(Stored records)

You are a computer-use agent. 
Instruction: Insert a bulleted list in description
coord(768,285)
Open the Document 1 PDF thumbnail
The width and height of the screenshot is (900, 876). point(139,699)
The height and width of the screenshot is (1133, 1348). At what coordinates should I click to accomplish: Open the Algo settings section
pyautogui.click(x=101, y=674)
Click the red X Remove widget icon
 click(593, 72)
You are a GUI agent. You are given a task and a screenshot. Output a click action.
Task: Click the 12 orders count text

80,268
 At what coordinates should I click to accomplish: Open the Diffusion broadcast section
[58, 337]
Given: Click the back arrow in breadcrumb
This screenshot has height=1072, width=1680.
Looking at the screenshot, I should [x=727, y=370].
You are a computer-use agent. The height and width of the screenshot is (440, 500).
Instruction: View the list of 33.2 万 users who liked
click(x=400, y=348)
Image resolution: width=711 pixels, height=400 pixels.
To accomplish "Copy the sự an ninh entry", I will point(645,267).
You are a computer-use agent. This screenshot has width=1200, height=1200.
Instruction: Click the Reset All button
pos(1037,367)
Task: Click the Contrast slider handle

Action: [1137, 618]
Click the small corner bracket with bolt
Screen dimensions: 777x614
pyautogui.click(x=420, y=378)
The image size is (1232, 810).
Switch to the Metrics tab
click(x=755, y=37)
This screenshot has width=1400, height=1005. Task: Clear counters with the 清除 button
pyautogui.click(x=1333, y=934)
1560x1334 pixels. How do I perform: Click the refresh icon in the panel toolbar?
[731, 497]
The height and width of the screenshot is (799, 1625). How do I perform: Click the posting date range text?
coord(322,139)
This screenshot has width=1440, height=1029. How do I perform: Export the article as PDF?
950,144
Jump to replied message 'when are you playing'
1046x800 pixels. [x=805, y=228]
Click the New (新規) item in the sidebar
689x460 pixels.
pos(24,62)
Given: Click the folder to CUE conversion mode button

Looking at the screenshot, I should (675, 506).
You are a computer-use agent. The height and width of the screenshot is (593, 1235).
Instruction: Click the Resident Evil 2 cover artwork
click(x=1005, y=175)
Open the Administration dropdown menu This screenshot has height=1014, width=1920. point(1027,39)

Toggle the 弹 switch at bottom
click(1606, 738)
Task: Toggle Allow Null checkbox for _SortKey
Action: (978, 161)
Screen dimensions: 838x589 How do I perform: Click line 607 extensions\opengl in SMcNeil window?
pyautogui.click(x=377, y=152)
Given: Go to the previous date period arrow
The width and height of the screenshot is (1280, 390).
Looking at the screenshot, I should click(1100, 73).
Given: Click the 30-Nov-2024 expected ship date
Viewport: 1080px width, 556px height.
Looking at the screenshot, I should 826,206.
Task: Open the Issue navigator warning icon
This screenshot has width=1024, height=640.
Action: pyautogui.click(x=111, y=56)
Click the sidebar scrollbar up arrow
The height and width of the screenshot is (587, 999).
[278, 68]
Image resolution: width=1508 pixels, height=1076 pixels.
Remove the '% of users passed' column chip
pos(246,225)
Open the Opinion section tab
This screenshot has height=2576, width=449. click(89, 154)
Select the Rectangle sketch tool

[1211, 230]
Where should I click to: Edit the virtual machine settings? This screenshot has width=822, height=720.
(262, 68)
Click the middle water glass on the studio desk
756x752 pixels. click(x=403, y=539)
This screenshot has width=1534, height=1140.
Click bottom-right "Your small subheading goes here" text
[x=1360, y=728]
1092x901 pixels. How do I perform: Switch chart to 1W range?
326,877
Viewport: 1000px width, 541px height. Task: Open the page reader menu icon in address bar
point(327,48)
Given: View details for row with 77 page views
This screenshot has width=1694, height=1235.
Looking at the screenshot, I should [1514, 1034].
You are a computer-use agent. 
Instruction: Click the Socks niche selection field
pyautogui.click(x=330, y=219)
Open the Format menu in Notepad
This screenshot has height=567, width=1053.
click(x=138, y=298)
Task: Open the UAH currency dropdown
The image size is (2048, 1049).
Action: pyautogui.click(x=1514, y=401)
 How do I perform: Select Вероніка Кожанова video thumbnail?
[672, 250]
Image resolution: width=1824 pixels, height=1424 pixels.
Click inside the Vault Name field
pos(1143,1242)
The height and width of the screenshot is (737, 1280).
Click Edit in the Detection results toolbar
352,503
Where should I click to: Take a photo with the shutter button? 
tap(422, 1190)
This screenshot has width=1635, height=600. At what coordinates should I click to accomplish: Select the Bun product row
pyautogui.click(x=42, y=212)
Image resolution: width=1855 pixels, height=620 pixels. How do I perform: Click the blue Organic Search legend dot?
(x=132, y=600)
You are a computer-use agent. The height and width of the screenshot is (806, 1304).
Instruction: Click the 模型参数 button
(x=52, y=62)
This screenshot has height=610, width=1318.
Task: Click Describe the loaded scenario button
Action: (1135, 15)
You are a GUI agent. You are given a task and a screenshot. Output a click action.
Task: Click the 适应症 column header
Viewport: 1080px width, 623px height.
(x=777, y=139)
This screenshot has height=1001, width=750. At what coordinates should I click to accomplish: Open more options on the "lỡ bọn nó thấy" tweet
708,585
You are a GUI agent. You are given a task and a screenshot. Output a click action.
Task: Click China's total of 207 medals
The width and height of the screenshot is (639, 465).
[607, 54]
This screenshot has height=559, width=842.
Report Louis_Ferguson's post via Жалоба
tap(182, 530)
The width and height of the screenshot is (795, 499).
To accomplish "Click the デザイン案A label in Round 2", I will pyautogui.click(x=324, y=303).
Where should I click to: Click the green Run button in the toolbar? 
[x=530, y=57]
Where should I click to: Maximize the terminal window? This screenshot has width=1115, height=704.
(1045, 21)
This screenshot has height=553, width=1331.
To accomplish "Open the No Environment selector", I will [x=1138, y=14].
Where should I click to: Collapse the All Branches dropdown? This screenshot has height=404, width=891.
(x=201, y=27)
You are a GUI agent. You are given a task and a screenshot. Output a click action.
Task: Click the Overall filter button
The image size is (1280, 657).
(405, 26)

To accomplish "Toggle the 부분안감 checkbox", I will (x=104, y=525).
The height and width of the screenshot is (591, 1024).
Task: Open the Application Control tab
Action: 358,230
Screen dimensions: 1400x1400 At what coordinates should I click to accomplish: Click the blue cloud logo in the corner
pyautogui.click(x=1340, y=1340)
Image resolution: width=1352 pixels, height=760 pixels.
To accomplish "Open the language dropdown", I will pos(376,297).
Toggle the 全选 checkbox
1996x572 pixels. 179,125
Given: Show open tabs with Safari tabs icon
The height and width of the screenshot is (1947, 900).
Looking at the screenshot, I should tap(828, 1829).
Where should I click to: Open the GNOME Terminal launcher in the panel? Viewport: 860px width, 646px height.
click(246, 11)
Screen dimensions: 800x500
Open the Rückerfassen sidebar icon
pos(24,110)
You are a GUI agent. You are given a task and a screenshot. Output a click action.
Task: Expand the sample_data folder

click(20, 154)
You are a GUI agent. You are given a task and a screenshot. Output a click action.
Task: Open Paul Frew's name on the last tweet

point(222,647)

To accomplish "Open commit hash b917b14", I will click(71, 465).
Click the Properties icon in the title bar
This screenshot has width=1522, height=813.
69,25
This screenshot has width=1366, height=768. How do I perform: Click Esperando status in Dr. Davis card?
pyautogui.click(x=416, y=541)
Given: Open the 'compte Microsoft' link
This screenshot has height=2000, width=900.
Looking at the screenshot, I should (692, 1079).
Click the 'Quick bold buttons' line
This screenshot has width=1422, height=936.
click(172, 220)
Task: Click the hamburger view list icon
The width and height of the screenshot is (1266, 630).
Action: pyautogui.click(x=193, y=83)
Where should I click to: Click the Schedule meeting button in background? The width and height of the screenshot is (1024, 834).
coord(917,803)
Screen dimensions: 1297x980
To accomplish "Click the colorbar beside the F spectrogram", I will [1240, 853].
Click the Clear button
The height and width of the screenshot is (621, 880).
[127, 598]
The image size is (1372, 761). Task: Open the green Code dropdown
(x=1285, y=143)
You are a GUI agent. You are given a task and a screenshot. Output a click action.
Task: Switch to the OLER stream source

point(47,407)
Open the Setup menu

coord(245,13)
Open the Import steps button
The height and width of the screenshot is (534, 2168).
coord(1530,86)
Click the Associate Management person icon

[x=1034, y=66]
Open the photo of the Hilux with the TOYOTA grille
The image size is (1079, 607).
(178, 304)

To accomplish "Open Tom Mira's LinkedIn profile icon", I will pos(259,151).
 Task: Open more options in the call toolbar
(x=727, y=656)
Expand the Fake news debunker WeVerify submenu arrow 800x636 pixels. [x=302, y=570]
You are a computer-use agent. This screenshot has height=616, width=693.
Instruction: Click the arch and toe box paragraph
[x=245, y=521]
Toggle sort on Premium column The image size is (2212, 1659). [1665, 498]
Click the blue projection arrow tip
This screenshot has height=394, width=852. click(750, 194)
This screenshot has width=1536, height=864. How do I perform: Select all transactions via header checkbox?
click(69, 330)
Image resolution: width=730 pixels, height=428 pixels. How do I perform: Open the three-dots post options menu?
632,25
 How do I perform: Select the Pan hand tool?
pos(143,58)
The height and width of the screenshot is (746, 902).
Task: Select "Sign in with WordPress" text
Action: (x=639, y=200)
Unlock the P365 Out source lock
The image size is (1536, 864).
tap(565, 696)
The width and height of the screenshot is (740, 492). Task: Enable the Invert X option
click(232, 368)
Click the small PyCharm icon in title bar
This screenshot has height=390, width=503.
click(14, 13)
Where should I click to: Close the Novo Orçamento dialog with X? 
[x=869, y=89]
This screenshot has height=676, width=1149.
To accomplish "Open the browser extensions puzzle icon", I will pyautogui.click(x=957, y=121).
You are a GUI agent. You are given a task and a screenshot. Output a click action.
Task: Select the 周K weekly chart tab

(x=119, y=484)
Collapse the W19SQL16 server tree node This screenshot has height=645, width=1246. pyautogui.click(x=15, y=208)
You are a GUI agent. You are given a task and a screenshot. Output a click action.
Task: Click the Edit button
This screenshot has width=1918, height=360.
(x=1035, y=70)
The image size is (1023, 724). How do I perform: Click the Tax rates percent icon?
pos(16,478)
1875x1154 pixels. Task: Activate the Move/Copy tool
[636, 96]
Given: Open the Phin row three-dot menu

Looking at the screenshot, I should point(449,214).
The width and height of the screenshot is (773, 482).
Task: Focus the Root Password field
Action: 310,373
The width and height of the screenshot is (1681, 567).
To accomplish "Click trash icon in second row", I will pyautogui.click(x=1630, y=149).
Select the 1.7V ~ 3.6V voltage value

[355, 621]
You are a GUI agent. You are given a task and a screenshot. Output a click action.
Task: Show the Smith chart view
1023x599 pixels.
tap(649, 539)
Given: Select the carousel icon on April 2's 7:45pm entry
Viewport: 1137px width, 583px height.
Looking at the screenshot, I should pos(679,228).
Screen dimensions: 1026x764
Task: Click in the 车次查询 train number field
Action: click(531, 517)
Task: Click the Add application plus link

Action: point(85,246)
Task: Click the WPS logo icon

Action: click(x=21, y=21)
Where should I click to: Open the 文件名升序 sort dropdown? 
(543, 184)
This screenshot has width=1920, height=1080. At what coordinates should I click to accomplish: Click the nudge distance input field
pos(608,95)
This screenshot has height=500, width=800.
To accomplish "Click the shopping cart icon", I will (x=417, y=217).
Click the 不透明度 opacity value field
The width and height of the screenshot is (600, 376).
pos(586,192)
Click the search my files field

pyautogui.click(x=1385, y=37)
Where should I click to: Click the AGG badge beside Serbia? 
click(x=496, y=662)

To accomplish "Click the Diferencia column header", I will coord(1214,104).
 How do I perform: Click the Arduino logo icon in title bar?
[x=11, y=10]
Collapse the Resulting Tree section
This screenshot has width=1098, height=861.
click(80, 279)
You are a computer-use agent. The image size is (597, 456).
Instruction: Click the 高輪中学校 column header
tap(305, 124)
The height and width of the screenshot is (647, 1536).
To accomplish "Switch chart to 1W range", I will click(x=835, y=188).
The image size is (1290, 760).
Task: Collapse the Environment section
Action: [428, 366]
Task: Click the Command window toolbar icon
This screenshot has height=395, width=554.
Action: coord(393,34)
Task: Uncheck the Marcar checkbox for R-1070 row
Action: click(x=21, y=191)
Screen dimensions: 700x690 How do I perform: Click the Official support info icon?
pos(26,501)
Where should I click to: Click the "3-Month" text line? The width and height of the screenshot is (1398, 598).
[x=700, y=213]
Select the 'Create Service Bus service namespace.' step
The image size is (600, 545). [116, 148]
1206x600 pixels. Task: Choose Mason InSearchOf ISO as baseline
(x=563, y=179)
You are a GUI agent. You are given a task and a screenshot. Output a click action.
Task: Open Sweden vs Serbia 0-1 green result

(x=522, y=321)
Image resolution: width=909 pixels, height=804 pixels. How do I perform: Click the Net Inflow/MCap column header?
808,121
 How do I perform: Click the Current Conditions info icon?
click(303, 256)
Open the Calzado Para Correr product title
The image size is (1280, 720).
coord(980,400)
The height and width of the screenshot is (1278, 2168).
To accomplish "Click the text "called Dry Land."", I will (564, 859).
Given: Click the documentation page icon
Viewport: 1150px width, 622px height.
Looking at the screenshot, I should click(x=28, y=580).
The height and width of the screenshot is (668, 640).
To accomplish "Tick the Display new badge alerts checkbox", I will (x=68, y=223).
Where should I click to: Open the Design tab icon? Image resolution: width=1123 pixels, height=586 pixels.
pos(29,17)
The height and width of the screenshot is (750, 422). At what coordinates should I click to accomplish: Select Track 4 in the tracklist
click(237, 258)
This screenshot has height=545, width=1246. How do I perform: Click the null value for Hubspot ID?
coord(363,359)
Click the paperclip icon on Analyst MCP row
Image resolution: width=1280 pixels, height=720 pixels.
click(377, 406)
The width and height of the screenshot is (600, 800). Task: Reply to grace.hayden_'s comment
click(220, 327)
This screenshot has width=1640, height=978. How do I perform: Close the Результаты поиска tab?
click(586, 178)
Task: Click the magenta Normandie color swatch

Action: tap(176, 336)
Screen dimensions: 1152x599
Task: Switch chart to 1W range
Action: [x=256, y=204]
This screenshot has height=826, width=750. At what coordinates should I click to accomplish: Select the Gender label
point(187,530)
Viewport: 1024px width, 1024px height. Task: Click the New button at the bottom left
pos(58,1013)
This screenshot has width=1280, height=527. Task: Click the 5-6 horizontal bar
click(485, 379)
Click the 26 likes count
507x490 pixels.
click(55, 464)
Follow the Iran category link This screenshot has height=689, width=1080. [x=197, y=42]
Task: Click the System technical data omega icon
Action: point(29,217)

▶ Task to complete
Return all lines from the entries that contain the string "computer".

▶ Task answer
You are a computer-use agent. 
You are a computer-use agent. The height and width of the screenshot is (440, 500).
You are a computer-use agent. This screenshot has width=1200, height=1200.
You are a computer-use agent. The height and width of the screenshot is (593, 1235).
You are a computer-use agent. 
You are a computer-use agent. The height and width of the screenshot is (806, 1304).
You are a computer-use agent. This screenshot has height=616, width=693.
You are a computer-use agent. The image size is (597, 456).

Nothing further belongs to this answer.